SCOTTISH fish farms are spreading a deadly parasite that now kills more than a third of wild salmon in the north-east Atlantic, experts warned today.
• Farmed salmon in Scotland are ravaged with disease, say anti-aquaculture campaigners
• FoI request reveals amoebic gill disease, prliferative gill inflammation and chlamydia are ‘rife’ among stocks
A new international study found “unexpectedly large” numbers of wild salmon are dying in European waters every year, with 39 per cent killed by the flesh-eating lice.
A leading academic at the University of St Andrews, who took part in the research, said it showed Scotland’s multi-million-pound salmon farming industry needed to do more to prevent sea lice from destroying wild fish stocks – as well as protecting the sector.
The study, disputed by the industry, comes as campaigners renewed warnings that a range of parasitic diseases were spreading through Scotland’s fishing industry “like cancer”.

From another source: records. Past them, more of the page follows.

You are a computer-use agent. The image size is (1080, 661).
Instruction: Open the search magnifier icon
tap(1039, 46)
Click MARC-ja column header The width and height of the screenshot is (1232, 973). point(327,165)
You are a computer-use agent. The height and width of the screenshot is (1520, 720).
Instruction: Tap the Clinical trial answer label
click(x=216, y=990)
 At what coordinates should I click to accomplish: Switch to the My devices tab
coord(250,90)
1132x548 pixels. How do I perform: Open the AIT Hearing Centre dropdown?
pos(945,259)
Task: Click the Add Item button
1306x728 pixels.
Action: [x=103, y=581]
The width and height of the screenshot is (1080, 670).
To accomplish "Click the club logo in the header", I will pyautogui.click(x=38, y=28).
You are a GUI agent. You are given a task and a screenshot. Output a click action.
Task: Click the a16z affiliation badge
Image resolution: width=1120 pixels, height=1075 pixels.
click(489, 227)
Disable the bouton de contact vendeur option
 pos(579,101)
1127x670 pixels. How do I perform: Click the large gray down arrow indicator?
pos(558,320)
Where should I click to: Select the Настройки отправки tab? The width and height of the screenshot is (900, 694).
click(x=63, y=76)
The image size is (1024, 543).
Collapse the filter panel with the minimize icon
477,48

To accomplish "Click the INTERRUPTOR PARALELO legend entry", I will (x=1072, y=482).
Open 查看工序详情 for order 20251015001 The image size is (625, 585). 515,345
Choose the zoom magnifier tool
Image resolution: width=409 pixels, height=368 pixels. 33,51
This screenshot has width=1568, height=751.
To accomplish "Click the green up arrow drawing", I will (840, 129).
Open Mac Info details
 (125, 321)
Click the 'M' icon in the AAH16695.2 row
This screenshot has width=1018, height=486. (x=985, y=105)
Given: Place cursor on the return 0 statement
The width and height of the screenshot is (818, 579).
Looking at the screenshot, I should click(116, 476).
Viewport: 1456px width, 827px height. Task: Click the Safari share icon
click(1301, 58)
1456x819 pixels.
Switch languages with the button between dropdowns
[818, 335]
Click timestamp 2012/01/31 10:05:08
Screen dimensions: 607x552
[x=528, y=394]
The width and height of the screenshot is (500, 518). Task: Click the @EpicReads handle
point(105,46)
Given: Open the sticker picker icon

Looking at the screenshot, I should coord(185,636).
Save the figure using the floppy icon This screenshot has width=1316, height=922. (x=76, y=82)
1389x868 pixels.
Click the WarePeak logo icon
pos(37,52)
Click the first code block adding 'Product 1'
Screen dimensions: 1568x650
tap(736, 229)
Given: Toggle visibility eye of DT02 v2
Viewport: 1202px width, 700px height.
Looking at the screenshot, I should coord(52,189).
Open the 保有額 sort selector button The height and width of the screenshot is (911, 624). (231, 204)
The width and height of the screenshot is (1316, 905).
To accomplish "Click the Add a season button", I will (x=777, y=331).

The sea lice paper, published today in the Proceedings of the Royal Society B journal, stated that “the parasitic crustaceans were probably acquired during early marine migration in areas that host large aquaculture populations of domesticated salmon, which elevate local abundances of ectoparasitic copepods (sea lice).”
Co-author Professor Christopher Todd, specialist in marine ecology at the St Andrews Scottish Oceans Institute, warned: “This high-per-cent mortality attributable to sea lice was unexpected. The salmon aquaculture industry has long placed a high priority on controlling sea lice on their captive salmon – but these results do emphasise the need for the industry to not only maintain the health of their own stocks, but also to minimise the risk of cross-infection of wild fish.”
He added: “For the first time, we can effectively place a reliable value on the predicted mortality loss of free-ranging salmon subject to infection from this parasite.”
Environmentalists renewed calls for the Scottish Government to toughen legislation in the forthcoming Aquaculture and Fisheries Bill and force the industry to provide more information about the extent of diseases.
Alex Kinninmonth, of the Scottish Wildlife Trust, said: “Sea lice are naturally occurring, but fish farms provide ideal breeding conditions which create unnaturally high populations which juvenile wild salmon are very susceptible to when they migrate to sea.
“There is a voluntary code of conduct on measures like synchronised fallow periods to break the life cycle of the lice. The government suggested publishing sea lice data farm by farm, but that has now been dropped from the bill.”
The Association of Salmon Fishery Boards and the Rivers and Fisheries Trusts of Scotland said the research confirmed that sea lice from farmed fish could have a “highly significant impact on wild stocks”.
“Over the last 20 years there has been no substantive evidence to counter the hypothesis that sea lice arising from aquaculture cages harm wild salmonids,” a spokesman said.
However, the Scottish Salmon Producers’ Organisation (SSPO) chairman Professor Phil Thomas said the study appeared “at odds with a number of substantial scientific studies” demonstrating that sea lice were “not a significant factor influencing wild salmon conservation.”